Clarissa as a psychological novel

Considering today's letter (184, Clary to Anna, Mon, May 15), I thought I might bring up one facet of the novel one cannot avoid no matter what the ostensible subject, the psychological depth of the book. It has been said in various ways by various people how it is this book which looks forward to Proust and other in-depth portrayals of character in the 19th and 20th century novel. Today's letter is one of those cases where if you go at the content morally or from some ideological perspective you may take sides or side against Clarissa; if you, on the other hand, see her behavior as utterly in character, you sympathize and understand her trouble much more.

She says, for example,

The occasion for it should never have been given by me, of all creatures; for I am unequal, utterly unequal to it!--What, I, to challenge a man for a husband!--I, to exert myself to quicken the delayer in his resolutions! And, having lost an opportunity, to begin to try to recall it, as from myself and for myself--to threaten him ... into the marriage state ...

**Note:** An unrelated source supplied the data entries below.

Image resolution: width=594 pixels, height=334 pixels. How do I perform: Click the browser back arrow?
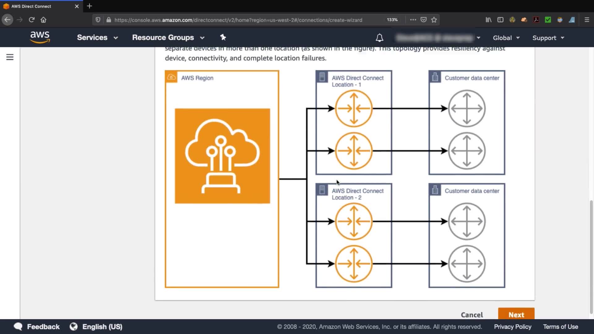7,20
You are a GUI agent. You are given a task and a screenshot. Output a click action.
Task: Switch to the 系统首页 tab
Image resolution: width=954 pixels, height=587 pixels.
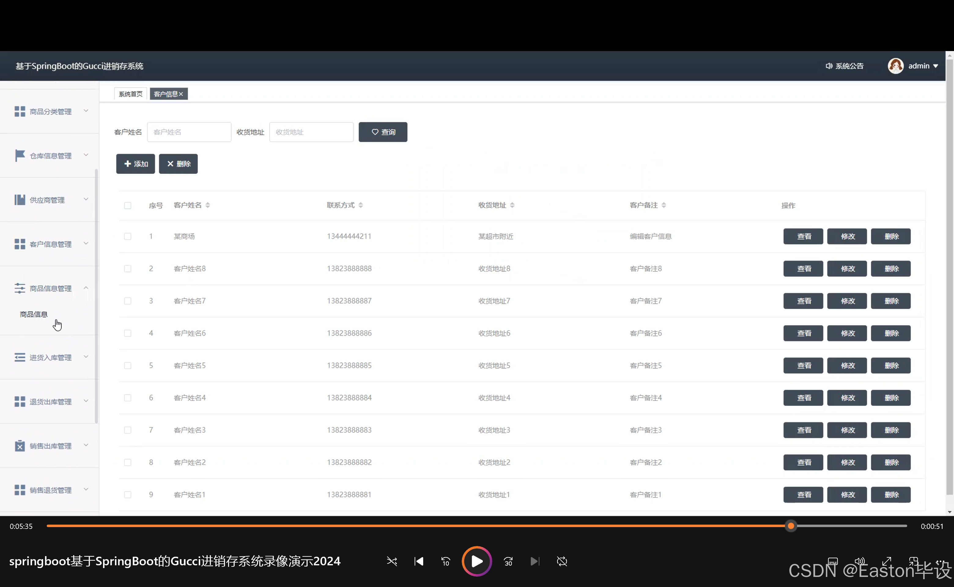click(130, 94)

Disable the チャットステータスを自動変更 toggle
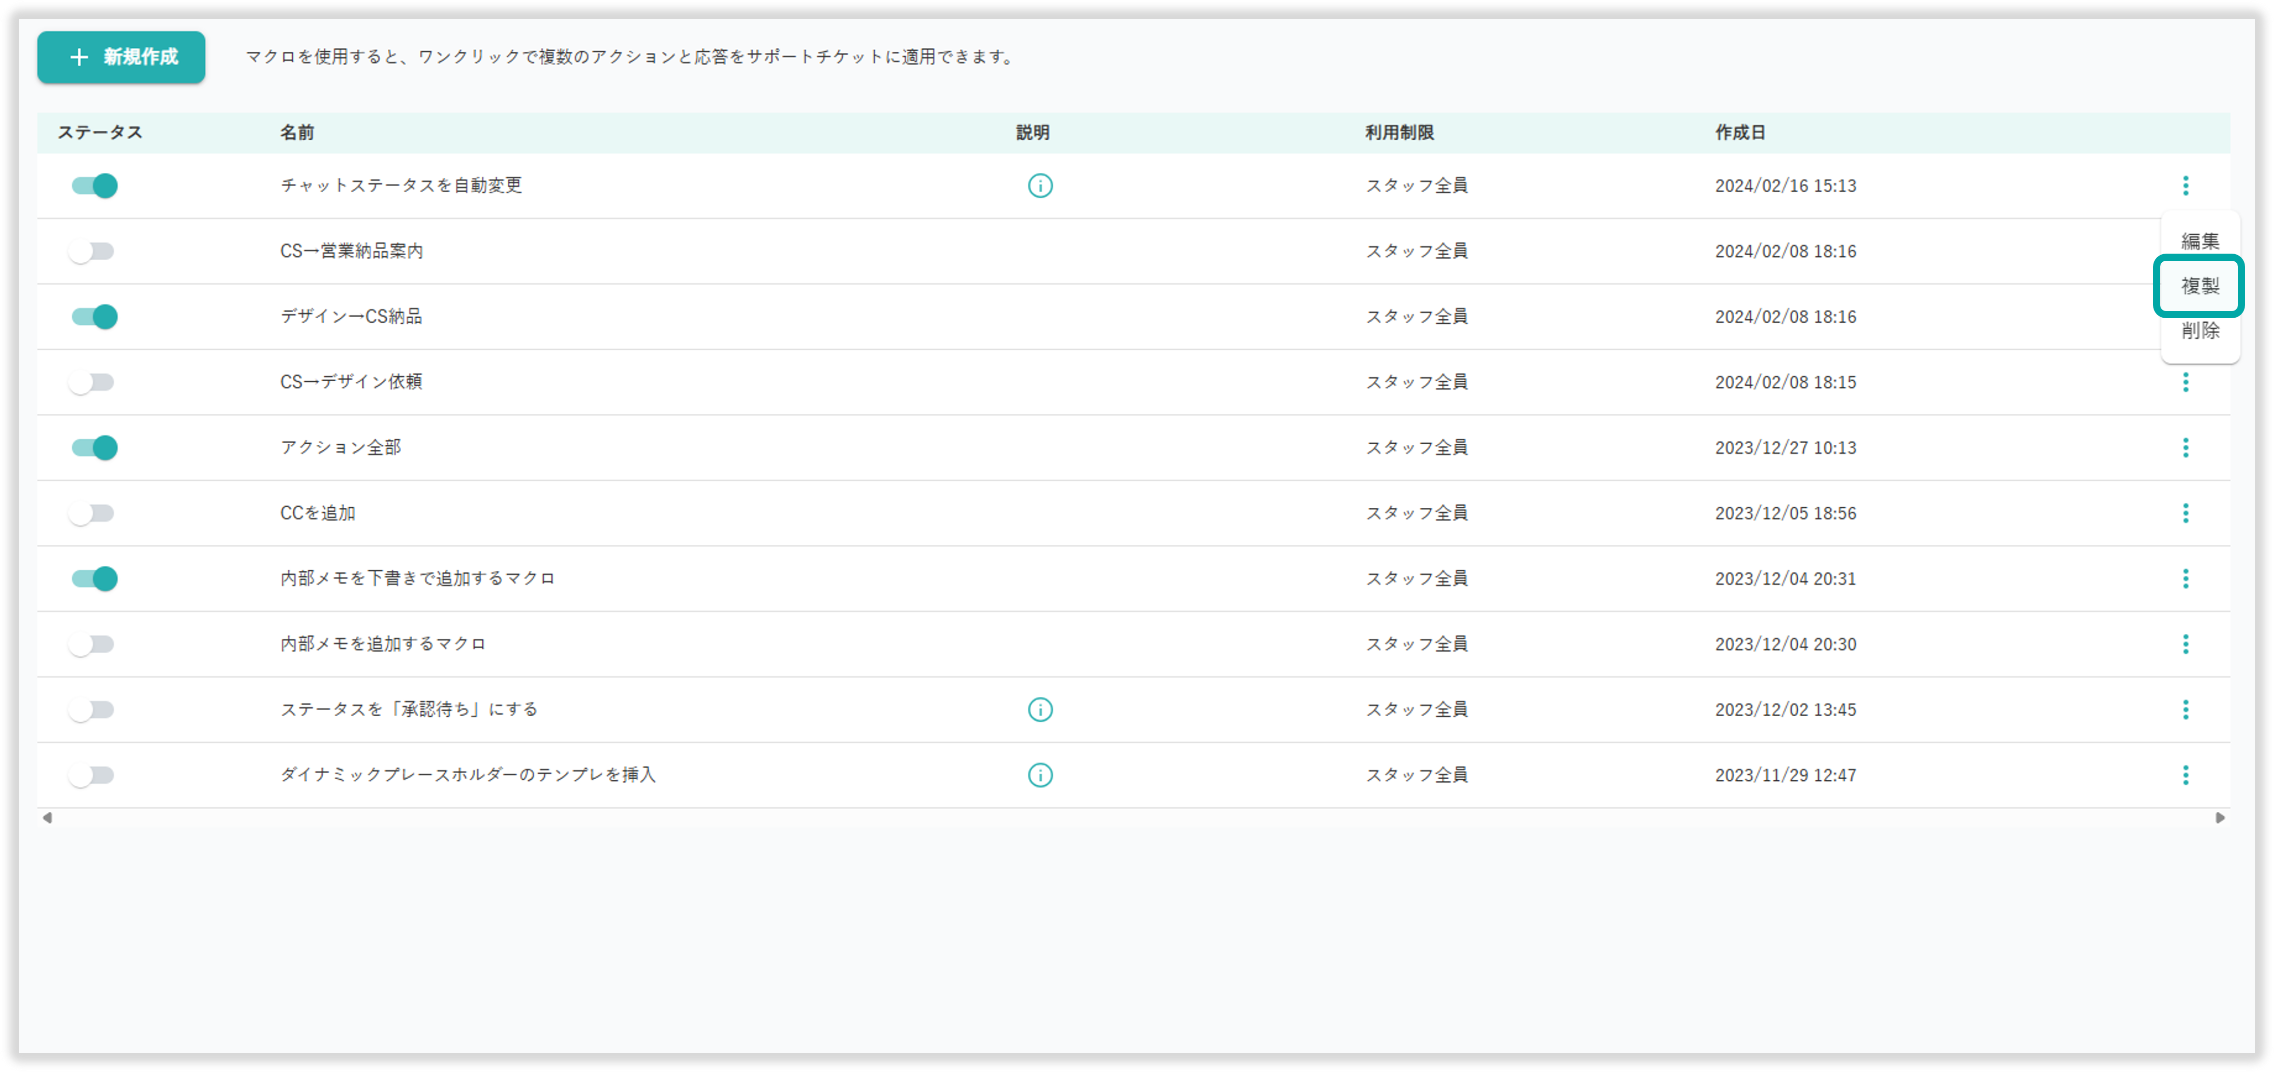pos(94,185)
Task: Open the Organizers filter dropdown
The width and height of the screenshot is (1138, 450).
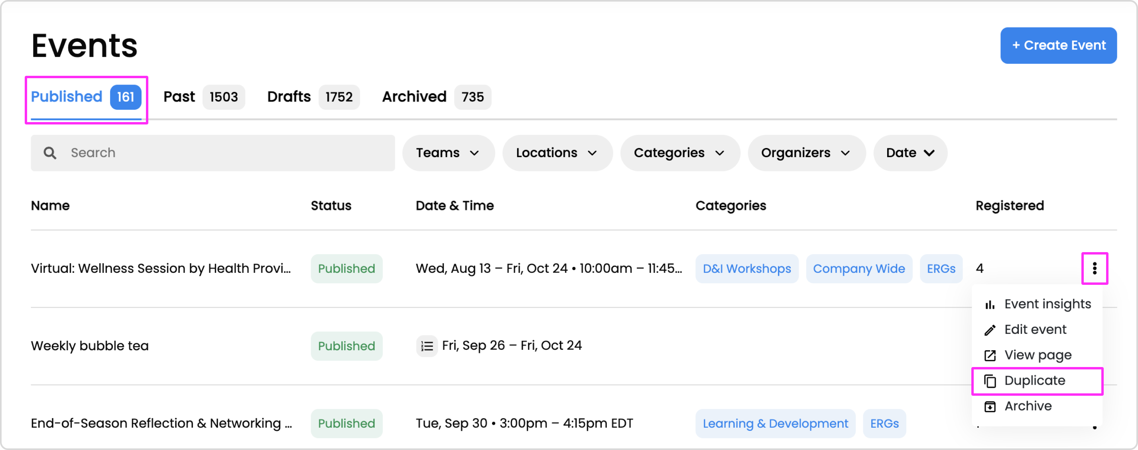Action: tap(805, 153)
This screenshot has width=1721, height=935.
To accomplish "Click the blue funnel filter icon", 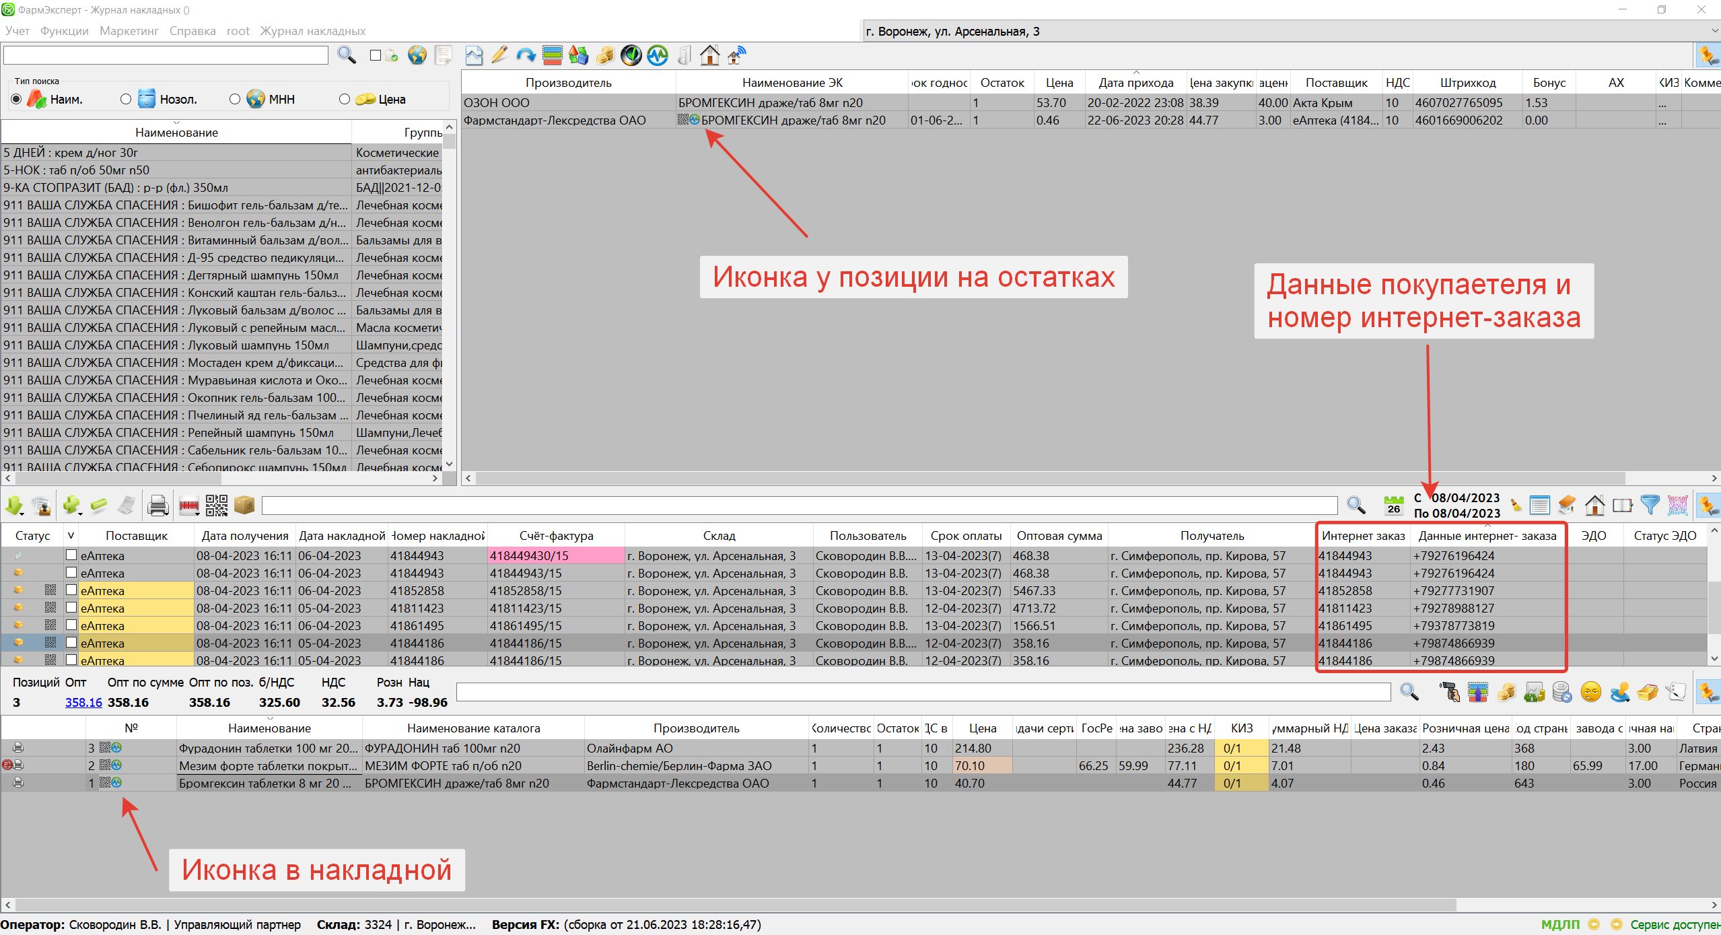I will click(1650, 505).
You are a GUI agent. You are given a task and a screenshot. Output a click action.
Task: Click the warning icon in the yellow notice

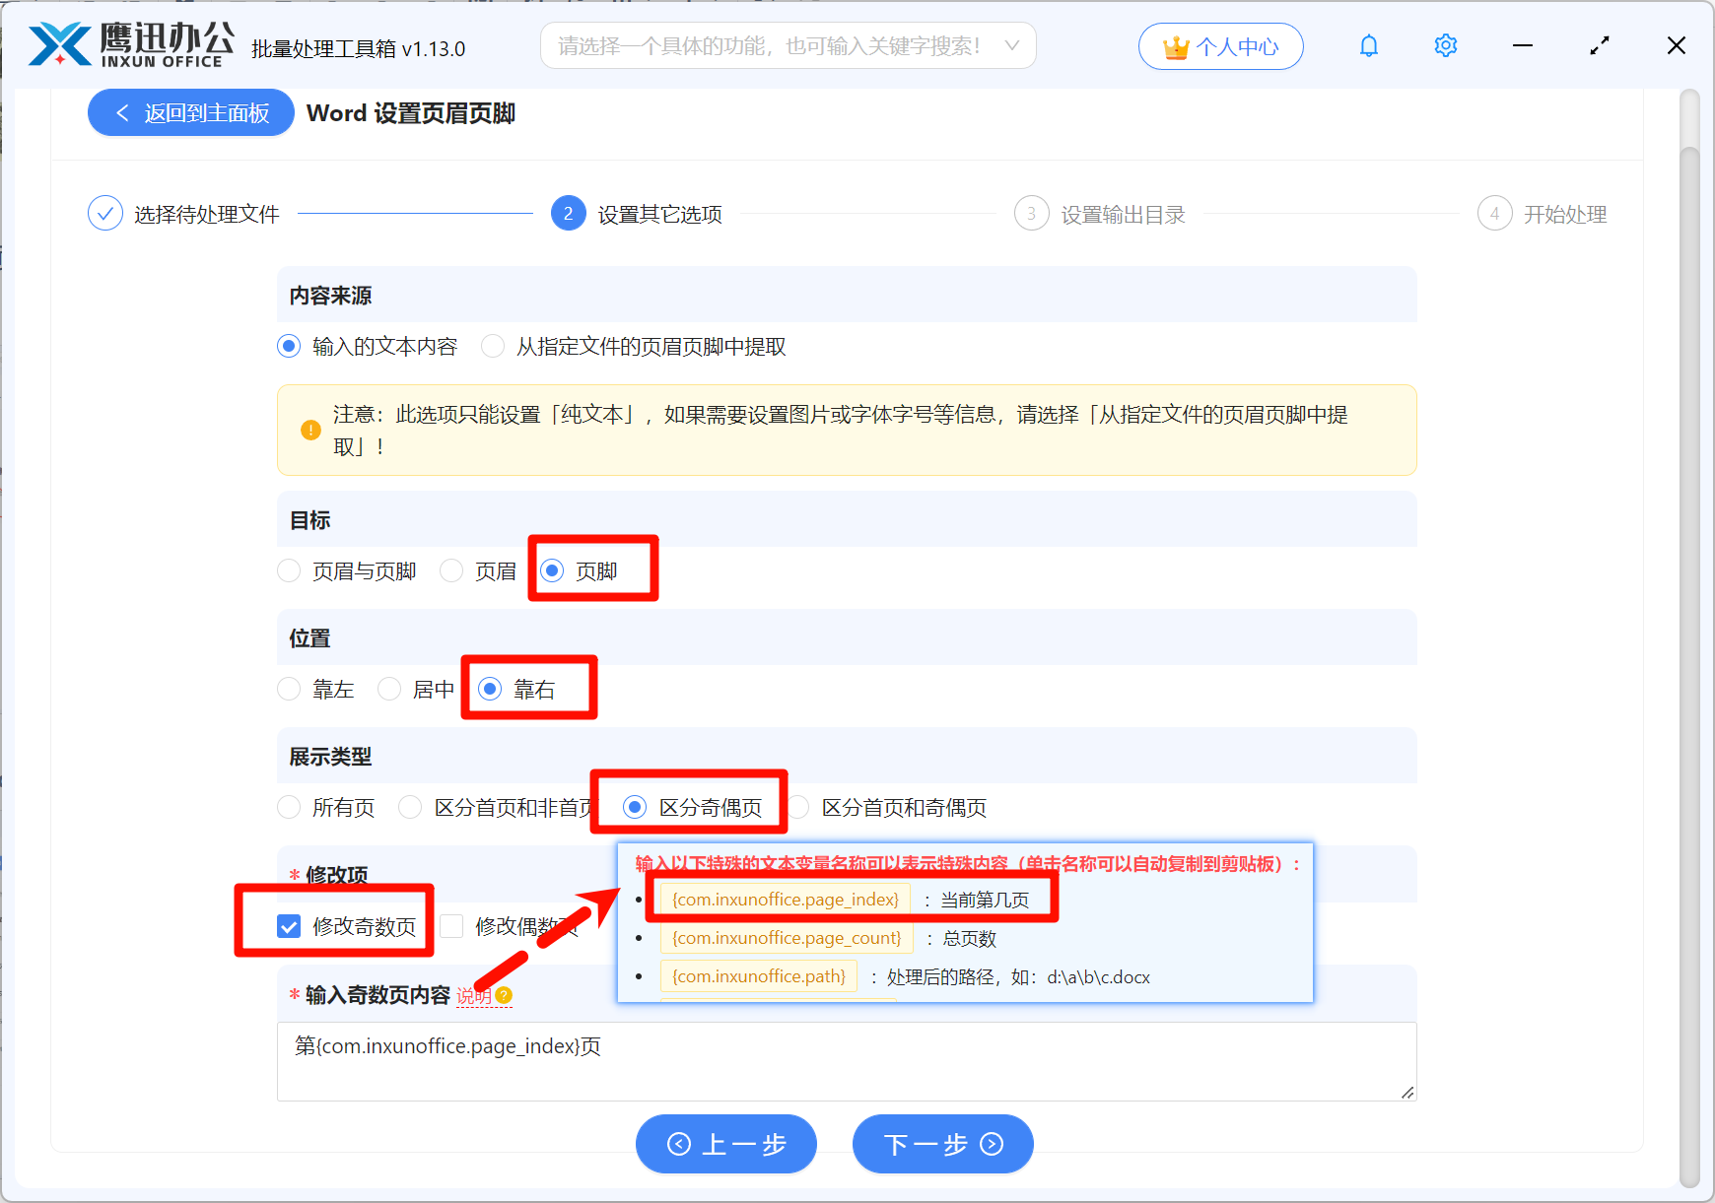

She would much more naturally and easily renounce him than manipulate and pressure and play the game. But when she can't face going down, and sends a message, she will come in the morning when he calls, this is not good enough. Probably he can't see this from her point of view (as he can't see things far grosser to the mind), so he doesn't see himself as giving her liberty to court him. But as she feels it, so it is.

Passages like this show how beside the point is talk about role models and social demands. One might say that when Richardson's texts are read sheerly psychologically (when he permits us to do this), they are at their most intelligent and compelling.

I did very much like Anna's sharp statement to Mrs Norton: "I pity nobody that puts it out of their power to show maternal love and humanity, in order to patch up for themselves a precarious and sorry quiet, which every blast of the wind shall disturb," though, again, psychologically, Anna would not understand Mrs Harlowe's inability to confront her family, although I think Richardson means us to condemn Mrs Harlowe from the placement of her letter just before Anna's to Clarissa: "I know the gentleness of your spirit; I know the laudable pride of your heart ... all this is nothing now," which, as I say, Clary can't follow. How can she "insist upon bringing these points ..." Has she ever behaved this way? She can't bring herself to.

I would also add that Mrs Norton's letter suggests that the taboo of virginity is a sacred horror the characters all feel about sexual activity for a woman before marriage, and is not anything pragmatic.